=== Passage given ===
= = = = =

My landlord does not care about what I bury in the yard, so I planted half an onion head at the start of the semester. Despite the frosts, its shoot still peeks out of the ground.
Ginger is a rhizome that many enjoy, and unlike garlic, its spiciness works just as well with sweets as it does with savory foods. Ginger is overall a very healthy food, and while on campus, you can get more of it in your diet by asking for ginger to be added to stir fries and picking baked goods with pumpkin spice in them. Candied ginger and ginger tea are also good ways to enjoy ginger, and can be fixes for a sore throat and cough.
Plant it: as a tropical rhizome, ginger can be a bit finicky to grow into a proper plant if your end goal is to harvest the roots. But if you just want a dorm decoration until the end of the school year (or a horticulture experiment until winter break), plant a ginger root in a big bowl. Look for little nubs on the root that resemble potato eyes, and plant the ginger with those facing upwards. Wash the ginger beforehand to remove any pesticides or growth retardants that may be on the root, and water often but make sure the container is well draining, and keep it in a spot with bright, indirect light like a windowsill.

= = = = =

=== Data extract ===
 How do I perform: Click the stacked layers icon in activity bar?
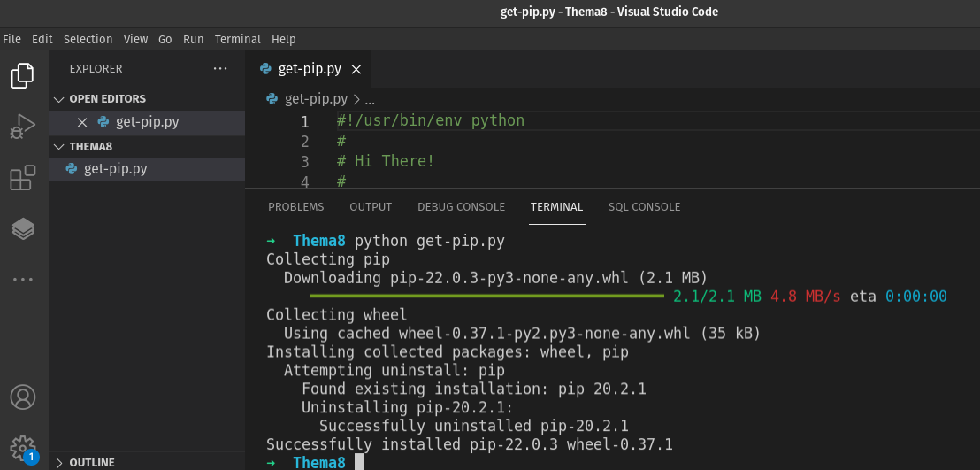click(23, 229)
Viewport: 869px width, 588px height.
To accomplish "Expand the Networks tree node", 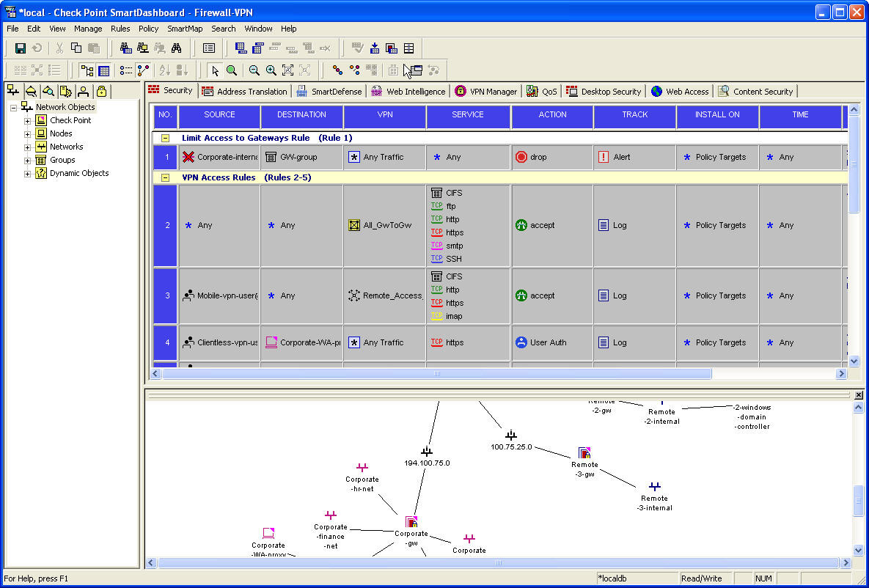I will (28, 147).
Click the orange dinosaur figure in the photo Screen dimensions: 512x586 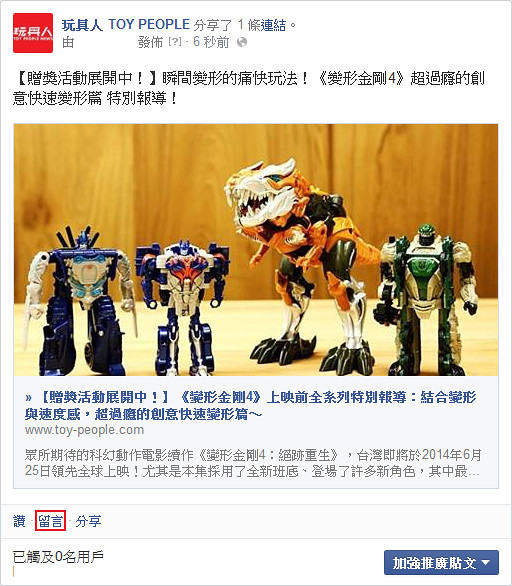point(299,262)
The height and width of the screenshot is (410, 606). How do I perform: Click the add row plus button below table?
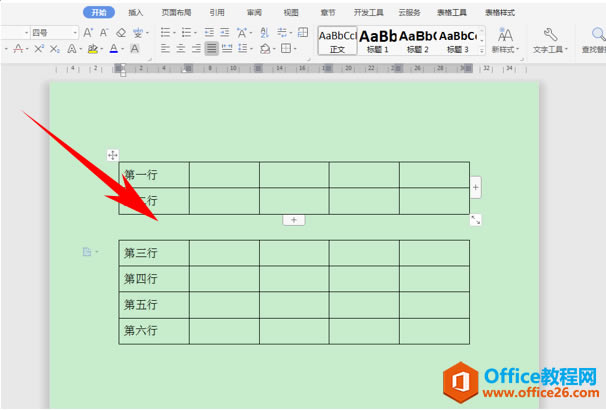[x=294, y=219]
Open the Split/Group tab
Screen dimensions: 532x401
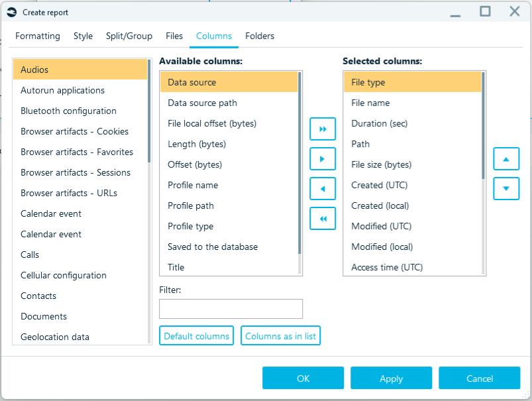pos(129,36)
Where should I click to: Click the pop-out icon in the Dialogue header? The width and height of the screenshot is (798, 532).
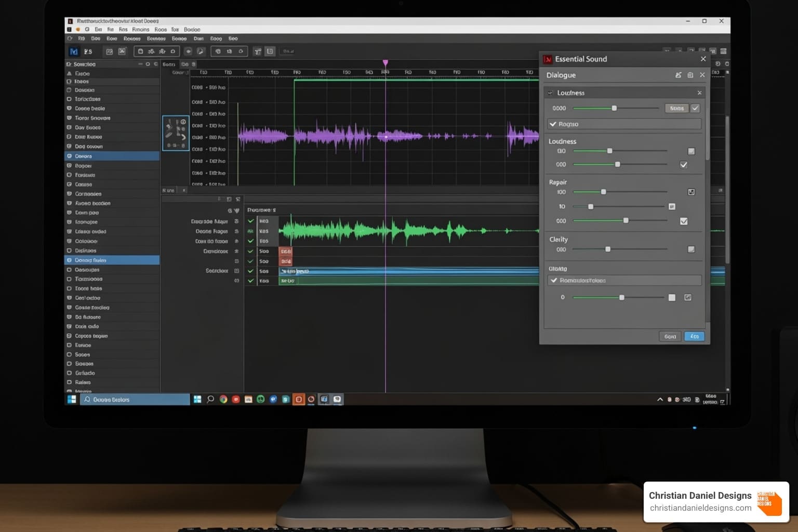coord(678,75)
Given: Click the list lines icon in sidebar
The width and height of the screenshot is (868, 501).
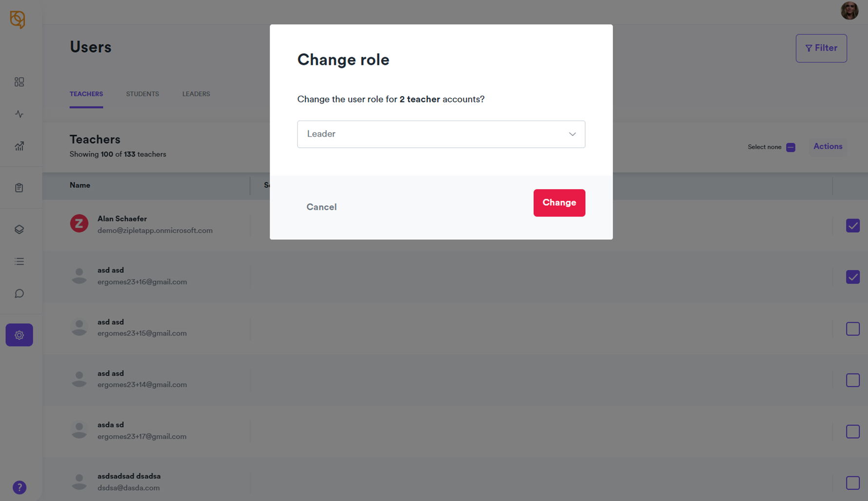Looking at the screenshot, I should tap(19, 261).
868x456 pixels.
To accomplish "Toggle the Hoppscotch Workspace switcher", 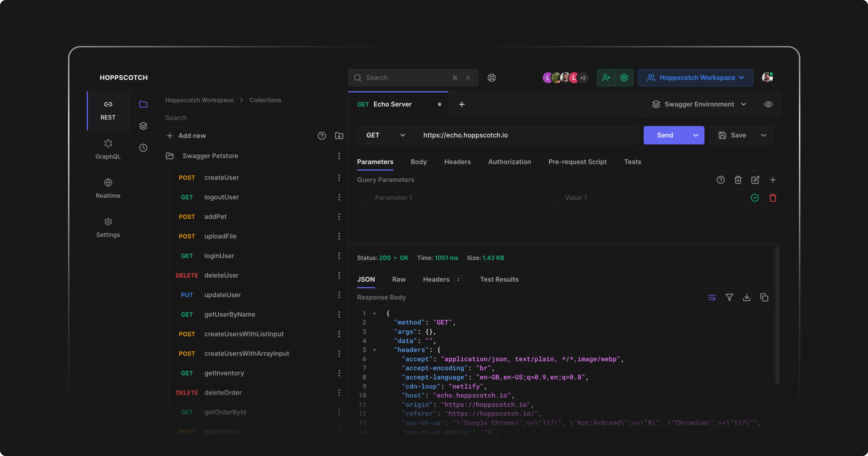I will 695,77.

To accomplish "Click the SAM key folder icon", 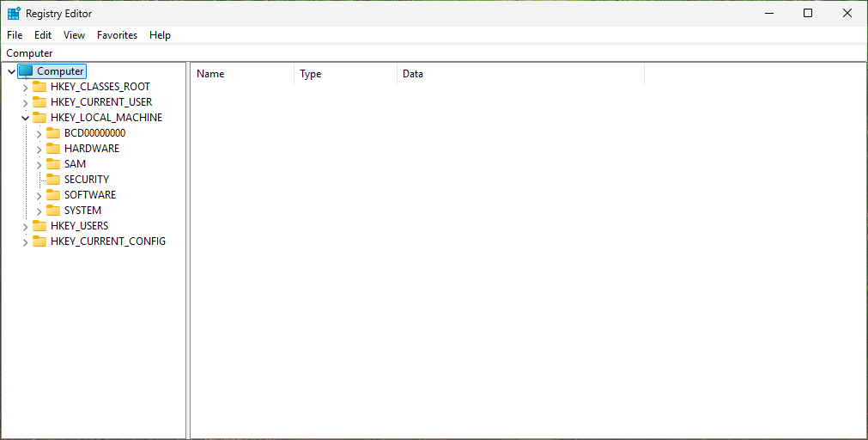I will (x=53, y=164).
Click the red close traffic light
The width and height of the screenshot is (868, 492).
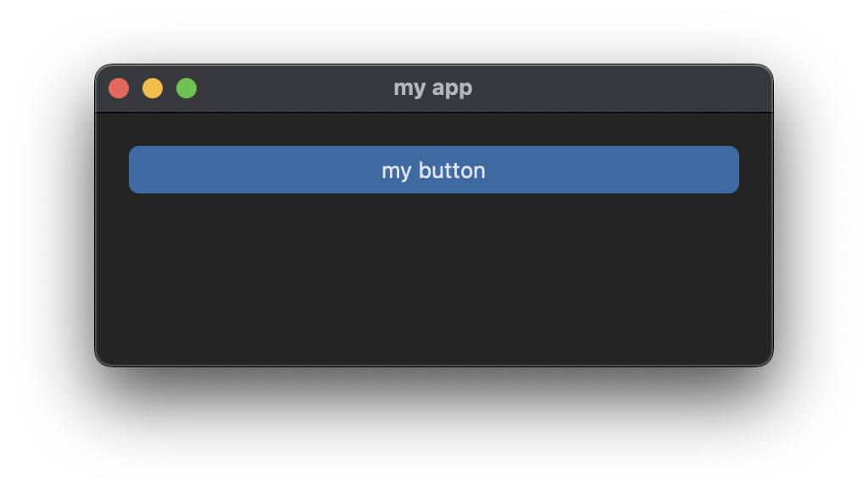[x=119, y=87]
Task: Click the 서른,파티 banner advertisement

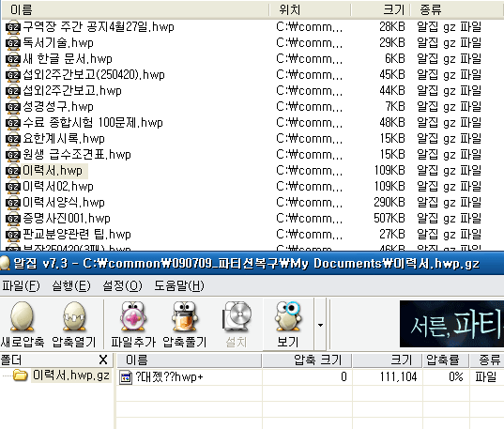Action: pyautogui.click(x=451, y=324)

= = = = =

=== Things to do ===
1. In the records, rename "screenshot" to "screen capture" from the line with "Click the red close traffic light" through the end of the records. Give back only those lines, with nothing else changed and the pictures left out.
2. Write what comes next in the ginger text, picking up after its last sentence.
The ginger text has no connection to the records.

=== Responses per task ===
1.
Click the red close traffic light
The width and height of the screen capture is (868, 492).
[x=119, y=87]
Task: Click the 서른,파티 banner advertisement

Action: pyautogui.click(x=451, y=324)

2.
Tea is another way to boost health any time of the year, and a hot cup of black tea with lemon can be a little thing to combat cold weather. Black, oolong, pu-erh, green, and white tea all come from the leaves of the same plant, Camellia sinensis. The leaves have undergone different methods of treatment, and have different flavor molecules remaining and/or created through fermentation. In order to avoid making green and white tea taste funky and bitter, it’s best to let a kettle sit for about 2 minutes after boiling. Black and oolong tea are both fine with being brewed in just-boiled water, as does pu-erh, but pu-erh is so strong that it is best brewed for under a minute. Many teas exist that are not actually teas, like chamomile tea and ginger tea. These herbal drinks have health benefits of their own. Tea is offered on campus at the many Starbucks locations, although lemons are awfully hard to come across and I very much recommend buying a lemon at a grocery to try in black tea.
Plant it: I do not recommend planting the tea plant unless you do not mind finding one at a nursery. The tea plant is best kept indoors for winter, enjoys moderately acidic soil, and is drought tolerant. The biggest qualm some have with the tea plant is that it takes a long time for the leaves to be ready for harvest, and because you only harvest the very last three leaves off a branch at most, it can be quite an investment to have enough plants to have homegrown tea regularly.
Herbs, however, can be grown easily to make herbal tea. Mint, sage, and many other herbs can easily be grown from seeds in a cup or bowl: just pay attention to the growing instructions. In a month’s time, you should have a young herbling growing.
Winter can be brutal, so make sure to stay healthy and do things that feel rewarding. Growing and eating plants can help beat cold weather blues, so try tasting and growing them soon!